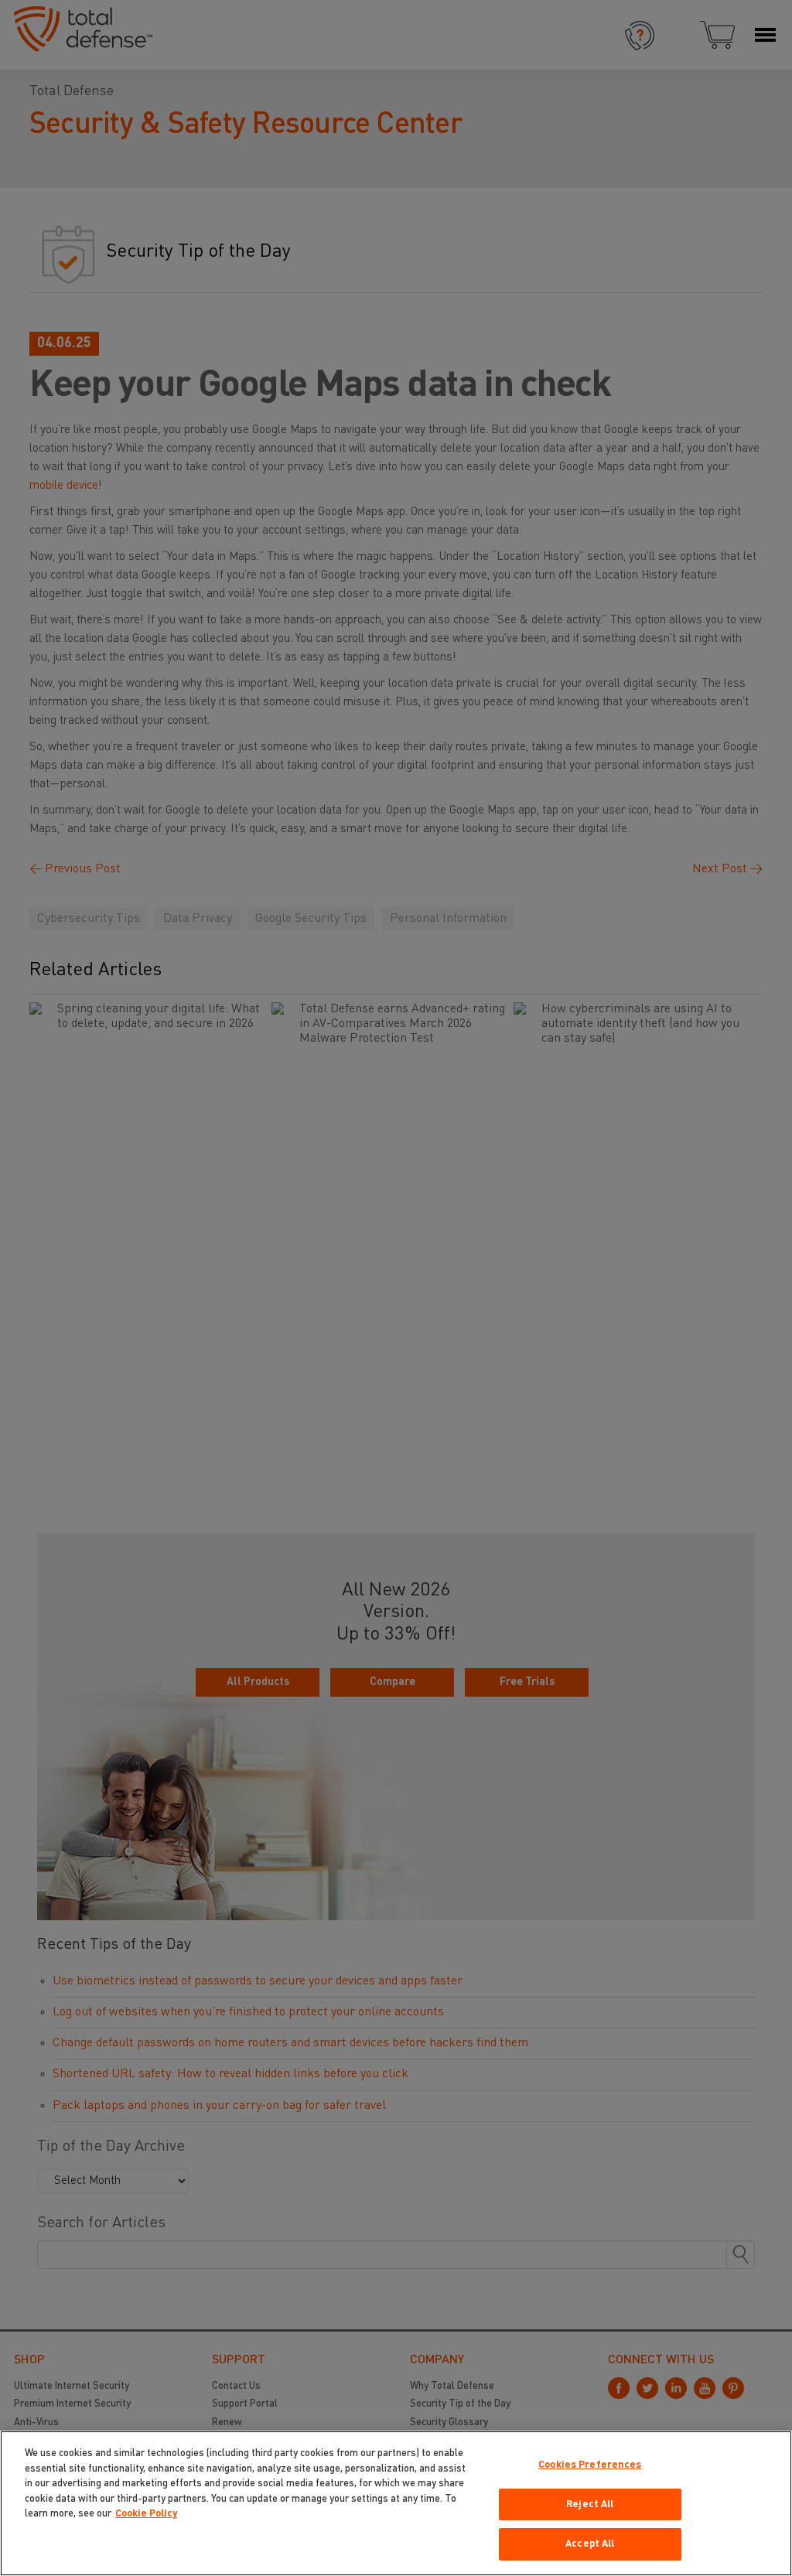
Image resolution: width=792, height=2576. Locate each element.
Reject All (589, 2504)
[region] (396, 2503)
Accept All (589, 2544)
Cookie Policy (146, 2514)
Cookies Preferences (589, 2465)
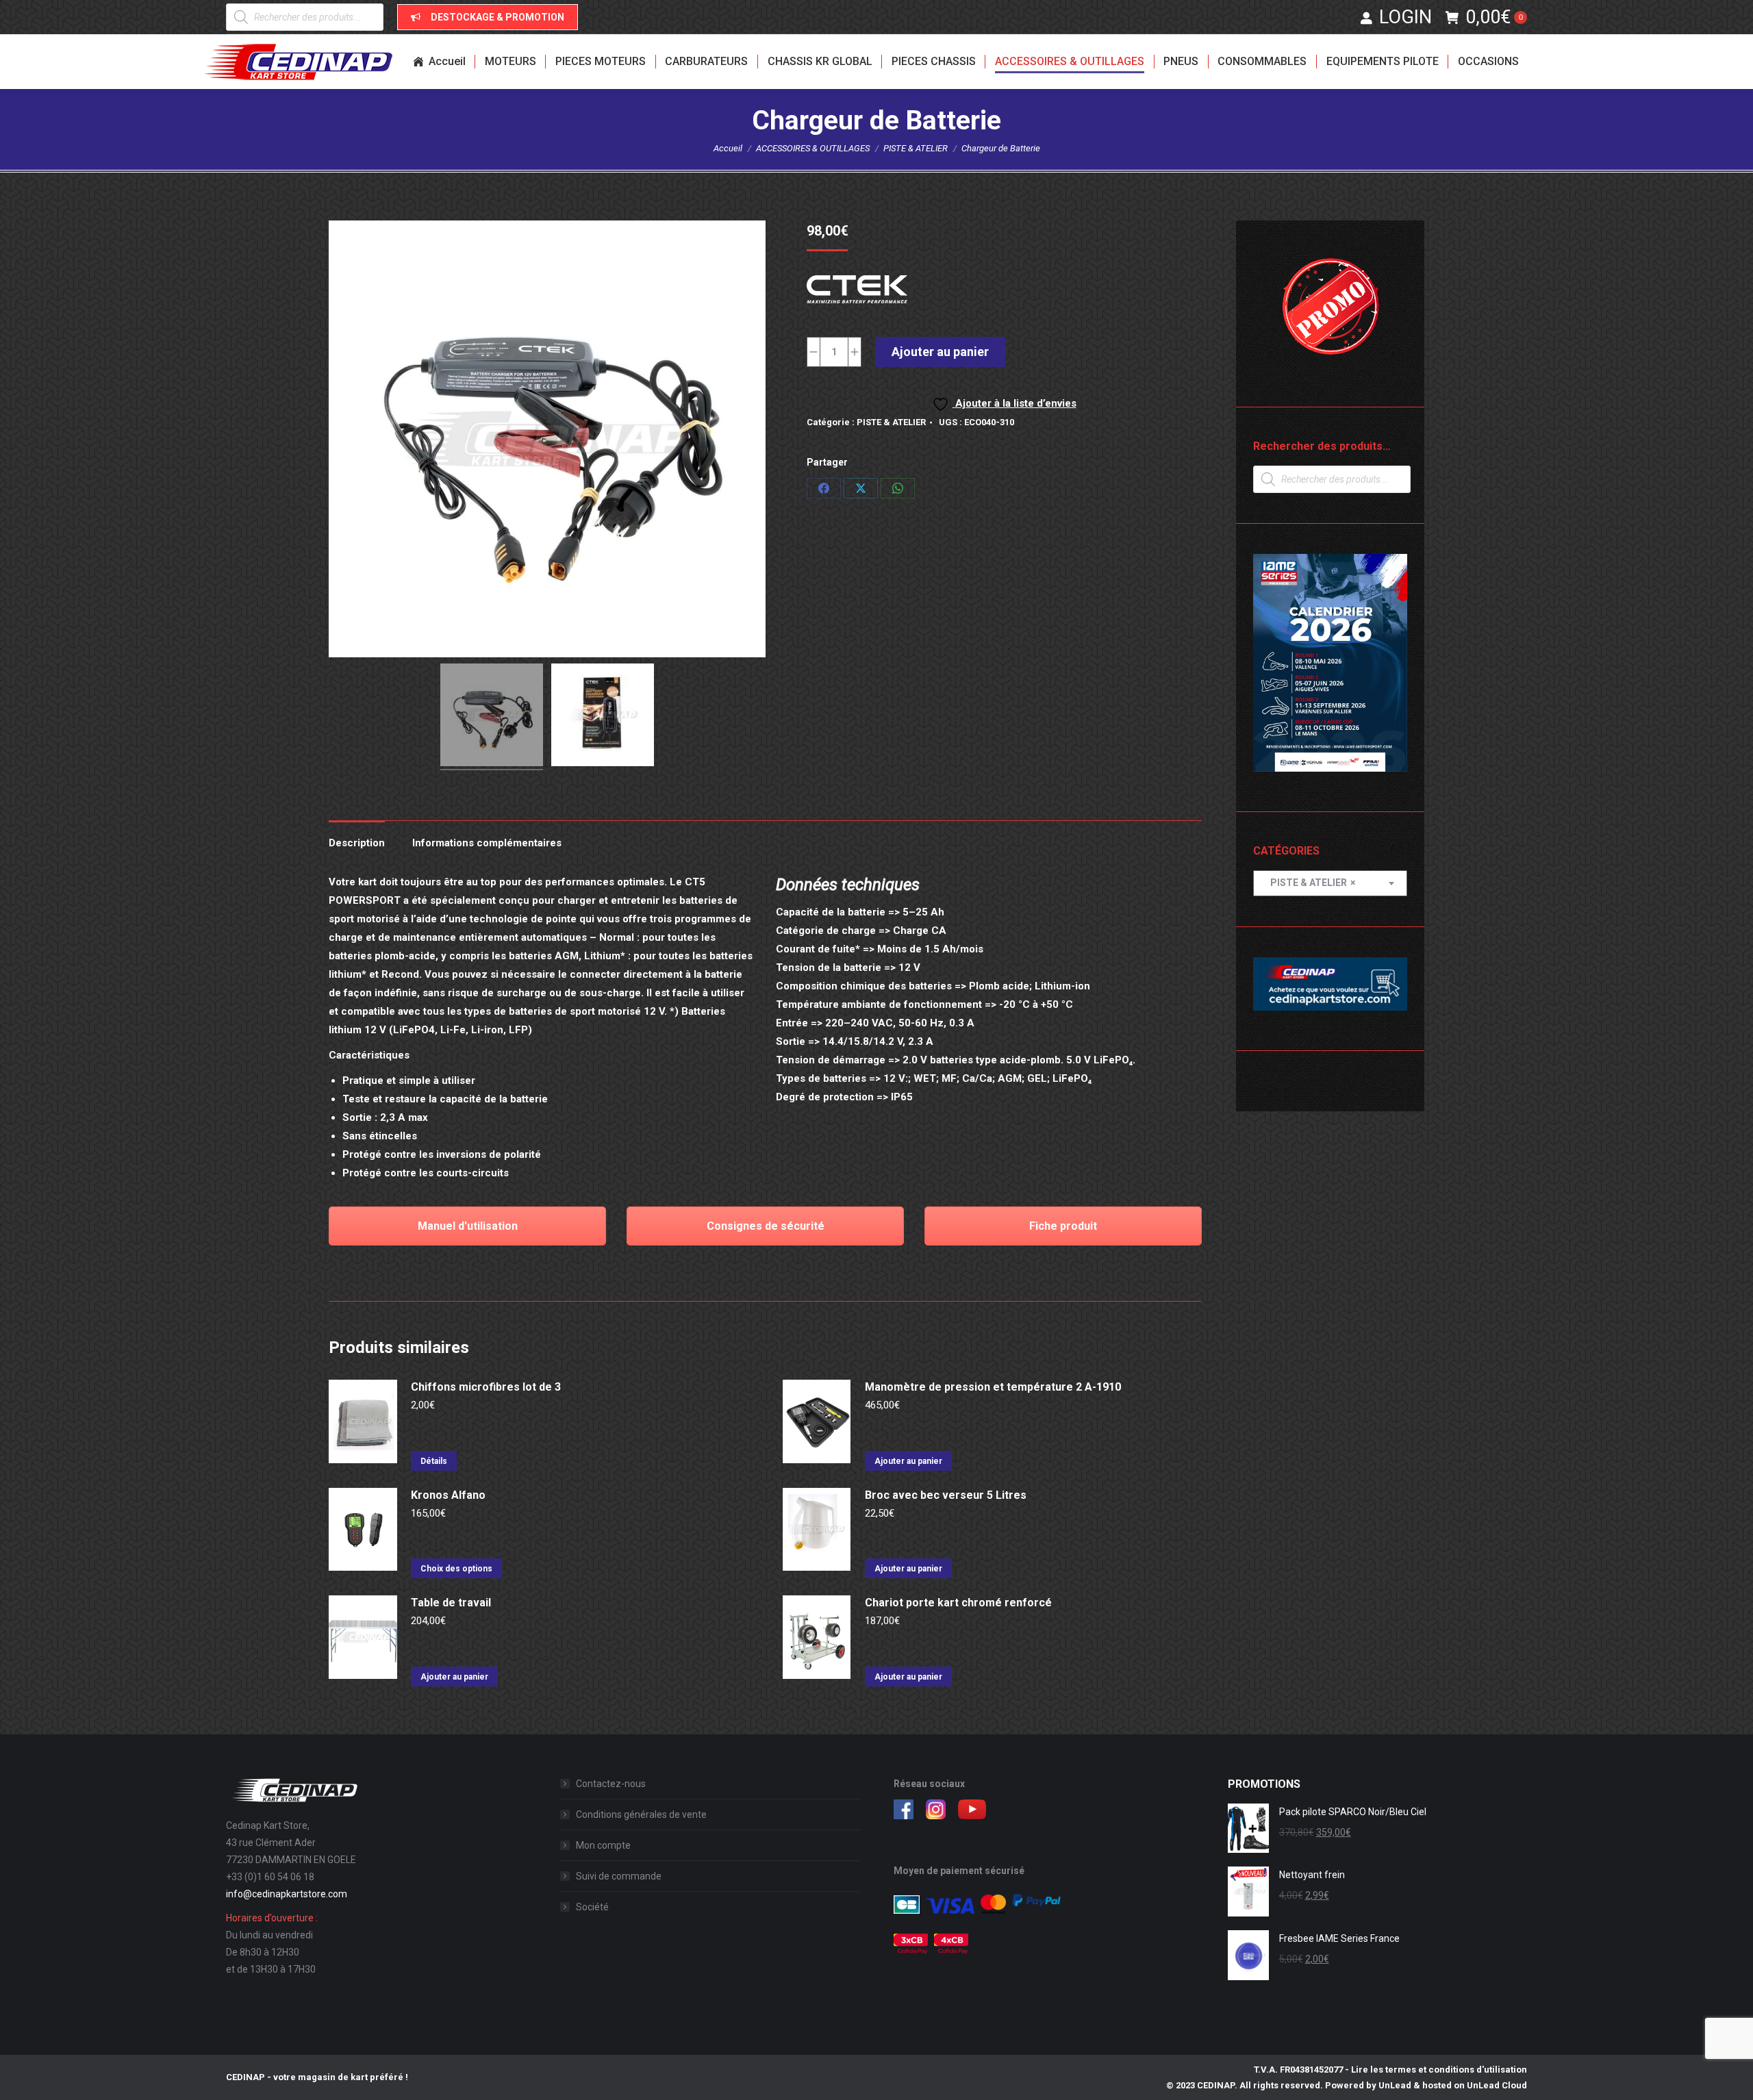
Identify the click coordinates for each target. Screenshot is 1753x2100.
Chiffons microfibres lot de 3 (486, 1386)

_ _ _ _ _

:: WHAT TO PRODUCE ::
Using the listing, collect all lines in which the string "each" is found.

:: SOLUTION FOR THIS TASK ::
Image resolution: width=792, height=2576. Locate each element.
Identify the click coordinates for each target. Screenshot is 1753x2100.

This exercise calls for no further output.